Irresponsible use of fireworks should be as socially unacceptable as drink-driving, say MPs
Ministers must do more to make the "inconsiderate and irresponsible" use of fireworks as socially unacceptable as drink-driving, MPs have said.
A report by the Petitions Committee called for tougher regulations in a bid to reduce the distress they cause to animals, people with health conditions such as Post Traumatic Stress Disorder and small children.
Their findings were published to coincide with Guy Fawkes Night, when fireworks will be used across the country.
Around 750,000 people have signed petitions to the committee calling for a crackdown on the way fireworks are sold to the public.
However, the cross-party committee stopped short of calling for an outright ban, saying such a move could have unintended consequences for community groups raising money for charity, as well as boosting the sale of dangerous explosives on the black market.
Their report said: "Inconsiderate and irresponsible use of fireworks should be considered as socially unacceptable as drink driving.
"There is very clear evidence that loud, unexpected noise from fireworks has severe and distressing effects on people with a range of health conditions and disabilities."
It called on the Government to "fund and co-ordinate major, national awareness campaigns" from October next year on the responsible use of fireworks to get the message across to the public.
Petitions Committee chair Helen Jones said: “Our inquiry has shone a light on the troubling human impact of failing to regulate the fireworks industry effectively.
“From affecting the mental health of veterans, to harming animal welfare, and even threatening the health of young children, the consequences are widespread.
"It is not good enough for the Government to repeatedly claim that the law protects these people and animals from harm. It does not. Now is the time for action, not apathy.
She added: “While we do not support a ban on public sales and use of fireworks, further failure to act from the Government and agencies could mean that a ban becomes the only option.”
Animal charity the RSPCA welcomed the findings but said the report could have gone further by limiting the public sale and use of fireworks in the lead-up to 5 November, 31 December, Chinese New Year and Diwali.
RSPCA government relations manager Claire McParland said: “We would, however, like to see more regulation so that there is tighter restriction on the sale of fireworks to the public and on the use of fireworks, alongside a campaign that raises awareness of the impact of fireworks on all animals - pets, farm animals, horses and wildlife, and educates people about available treatment for fireworks phobia in some species.

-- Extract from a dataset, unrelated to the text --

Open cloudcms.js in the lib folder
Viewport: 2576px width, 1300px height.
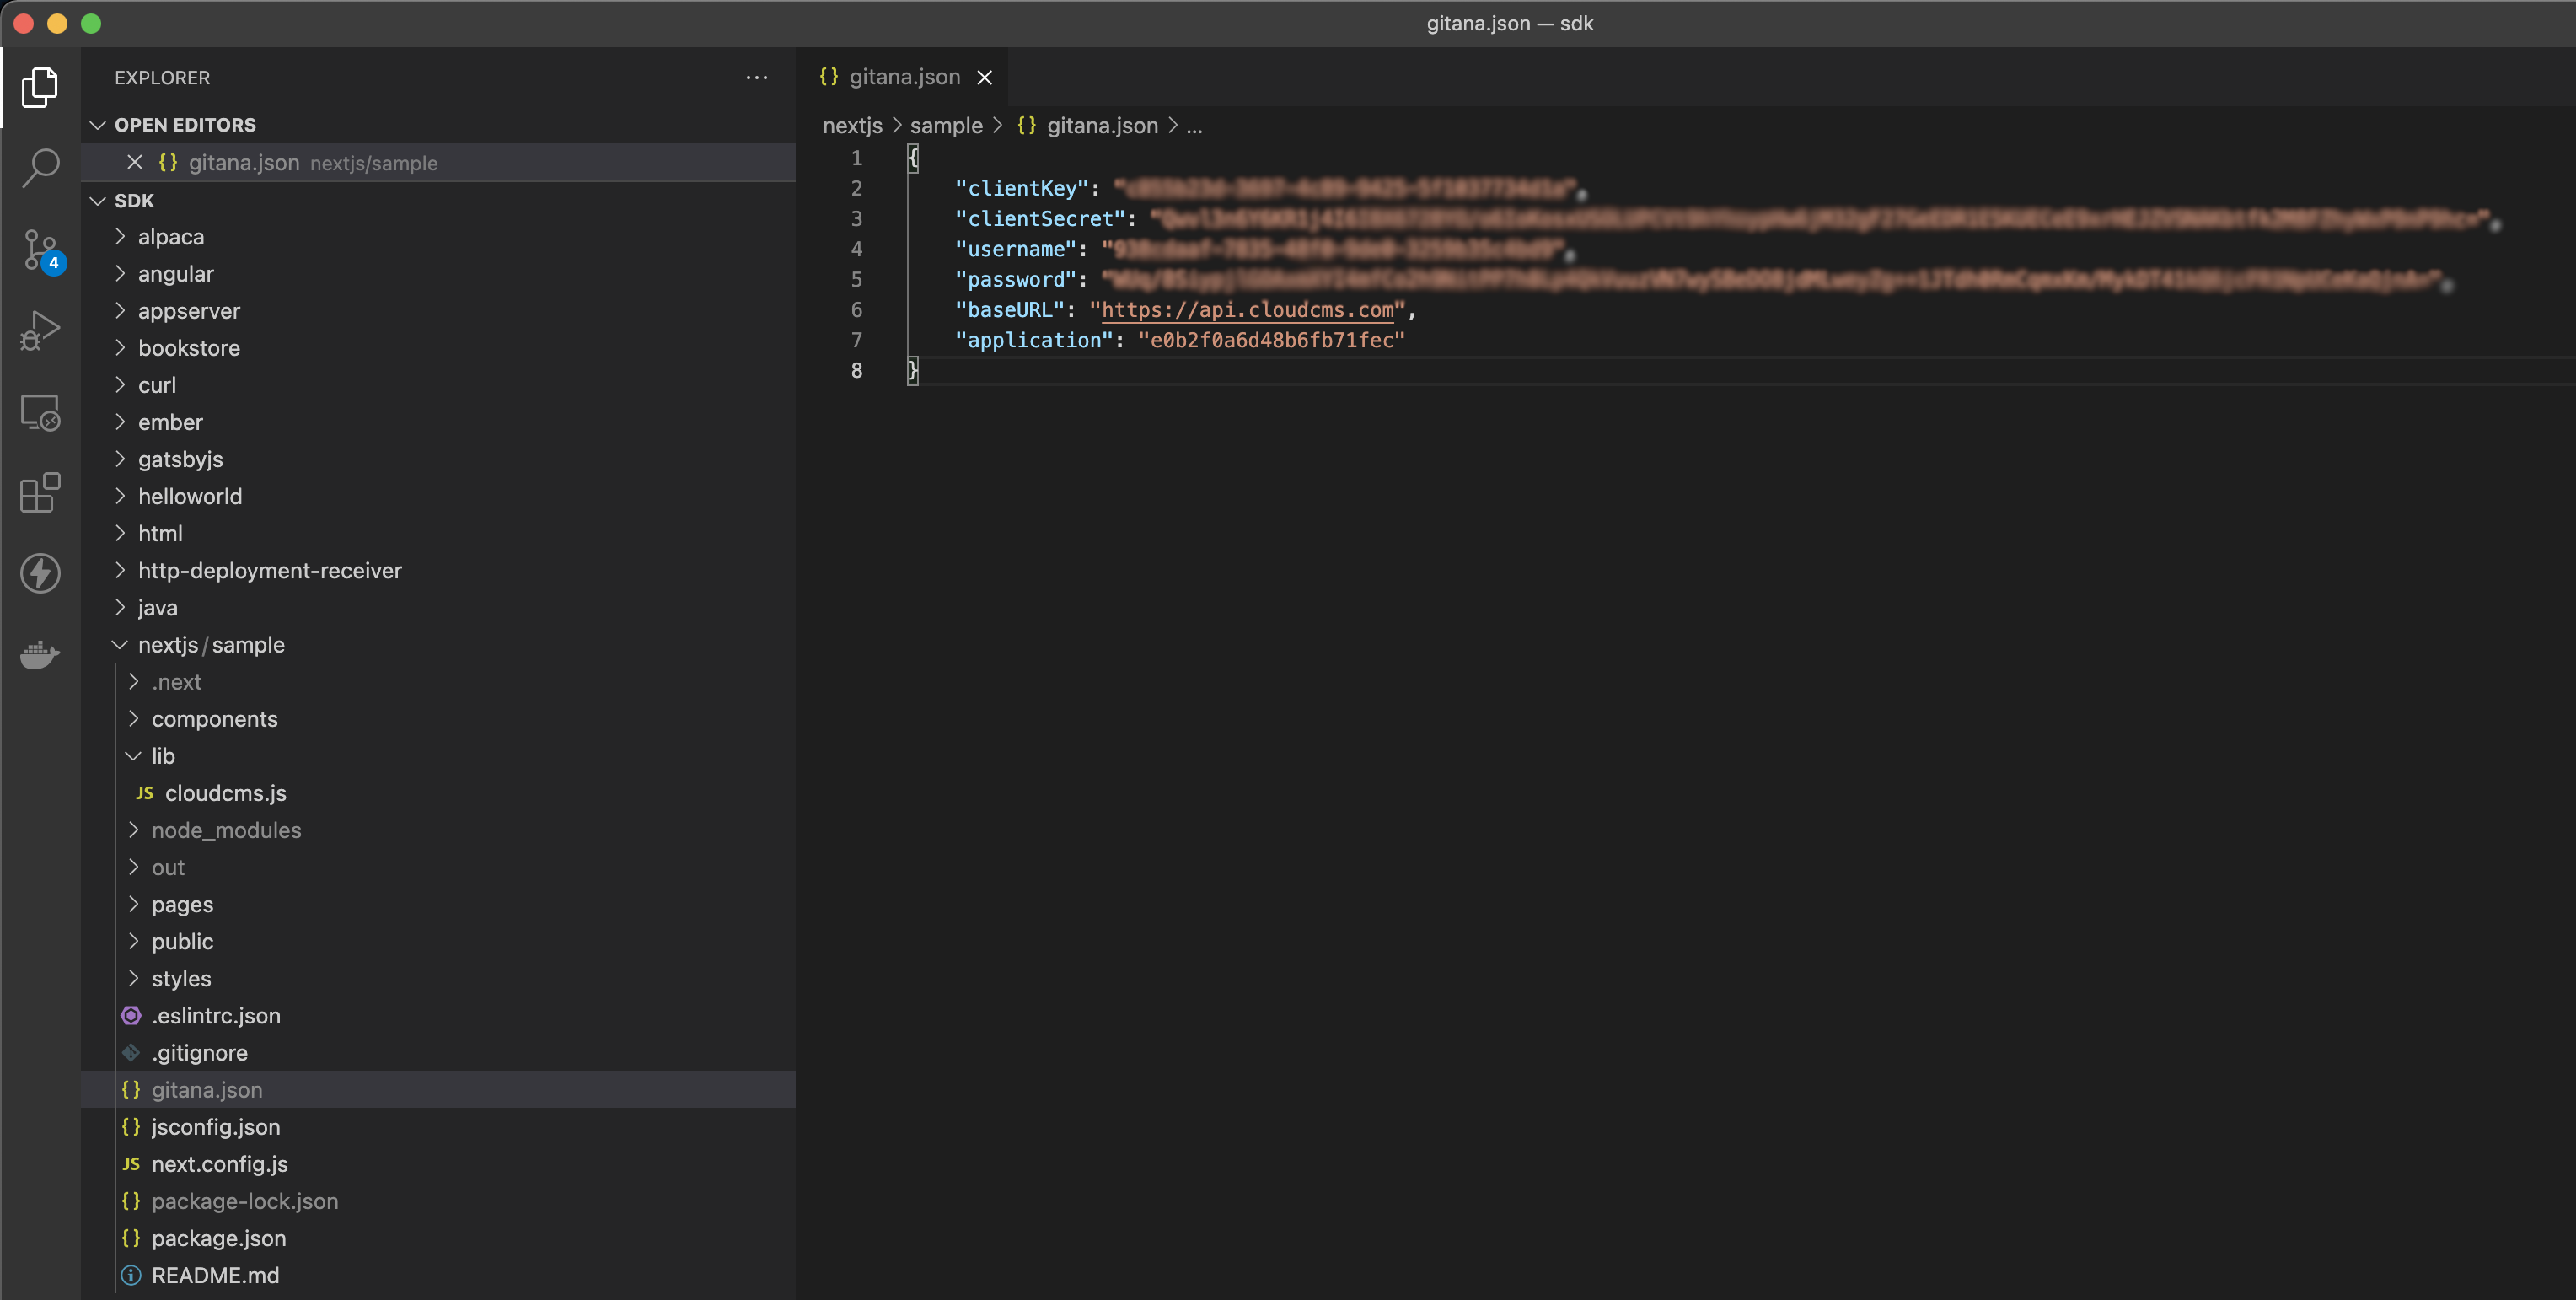click(225, 792)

“We see the impact of fireworks on animals every year and with more than 750,000 people signing petitions to restrict their use in recent years, we know there is strong public feeling surrounding the issue of fireworks.”
A spokesperson for the Business department said: “We want to make sure everyone can enjoy fireworks in safety.
"That’s exactly why the Office of Product Safety and Standards (OPSS) is already gathering information on the noise, disturbance and anti-social behaviour that can be associated with fireworks, and the impact on people, animals and our environment.
"This will be used to inform future laws around firework safety.”